The first municipal building in the town was a tolbooth in the High Street which was completed in 1665. The tolbooth was furnished with a clock and bell which were donated by Lord John Drummond, brother of James Drummond, 2nd Duke of Perth, in the early 18th century. A newer bell was cast by Stephen Miller and Company of Glasgow and installed in the tolbooth in 1821. By the early 19th century, the tolbooth was dilapidated and it was demolished in 1842 in anticipation of a new town hall being erected on the same site. The tolbooth bell was recovered for use in the new building.

The new building was designed in the Scottish medieval style, built in rubble masonry with ashlar dressings and was completed in 1850. The design involved an asymmetrical main frontage of four bays facing west along the High Street. The second bay from the left, which slightly projected forward, was formed by a two-stage tower with an arched doorway with voussoirs surmounted by a coat of arms in the first stage. There was an arched window with voussoirs in the second stage and a set of clock faces high up above. The tower was surmounted by a cornice broken by some louvered gablets, with a pyramid-shaped spire and a weather vane above. The bay to the left was blind, while the two bays to the right were fenestrated by sash windows on the ground floor and by tall arched windows on the first floor, with stepped gables above. Internally, the principal rooms were the prison cells in the basement and the council chamber on the first floor. A marble panel commemorating the life of the former Baron of the Exchequer, Sir Patrick Murray, was installed inside the building.

In the mid-20th century, the burgh council established chambers in North Bank Buildings, the former offices of the North of Scotland Bank in James Square, to accommodate the increasing needs of council officers and their staff. The town hall continued to serve as a meeting place of the burgh council for much of the 20th century but ceased to be the local seat of government when Perth and Kinross District Council was formed in 1975. The ground floor was converted for use as a tourist information centre in 1988 while the basement was fitted out as a local history museum. Artefacts placed on display included the local mercat cross, known as the "Drummond Cross", which was named after the local landowner, James Drummond, 4th Earl of Perth, and dated back to the 17th century. Other items placed on display included the medieval stocks and the "Burgh Cross" which was used as a symbol of religious authority and dated back to the 9th century.

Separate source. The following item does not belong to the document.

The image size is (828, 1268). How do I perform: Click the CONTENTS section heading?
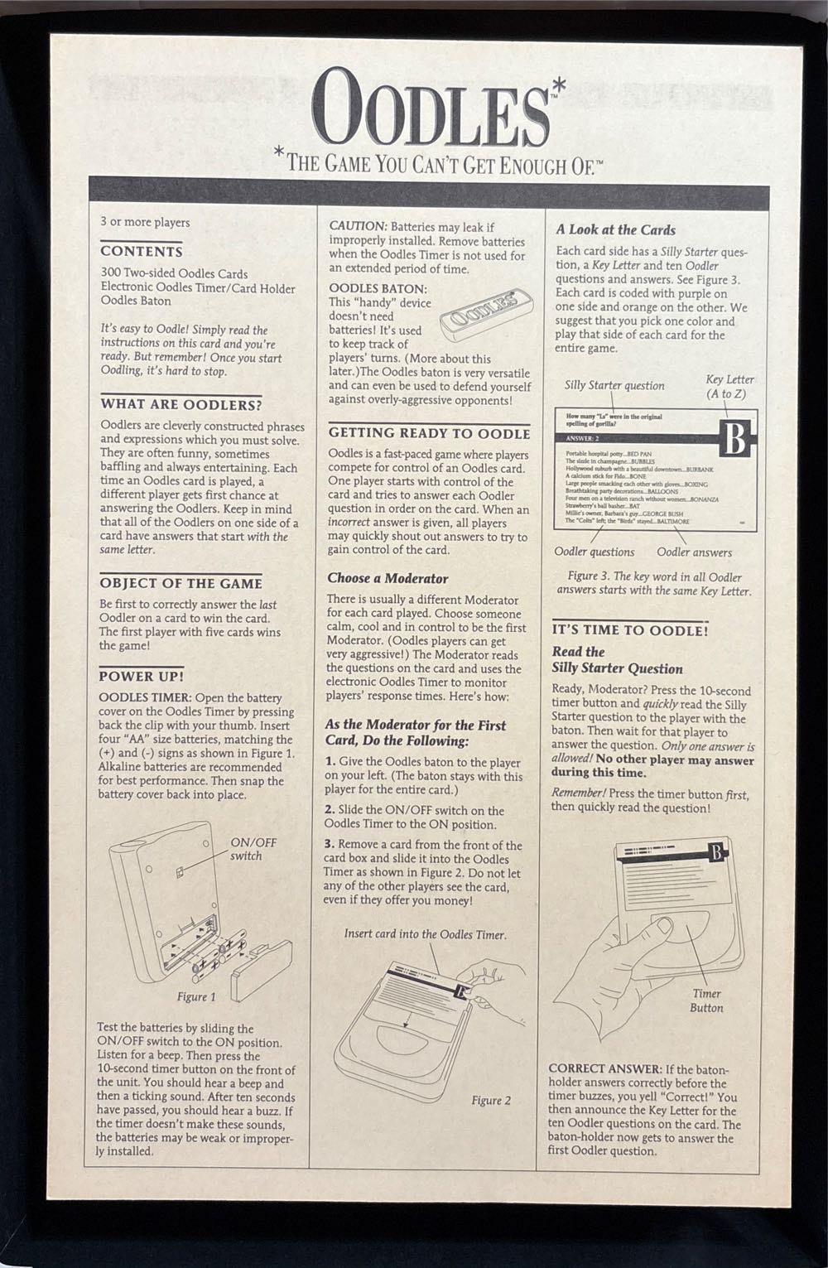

An extensive programme of works, intended to reduce the ingression of damp into the basement, was completed at a cost of £178,000 in 2017. In September 2023, the trustees of the Crieff and Strathearn Museum leased the building from Perth and Kinross Council. Over the next 6 months the trustees worked to create a museum which was officially opened by the former member of parliament, Rory Stewart, on 3 May 2024.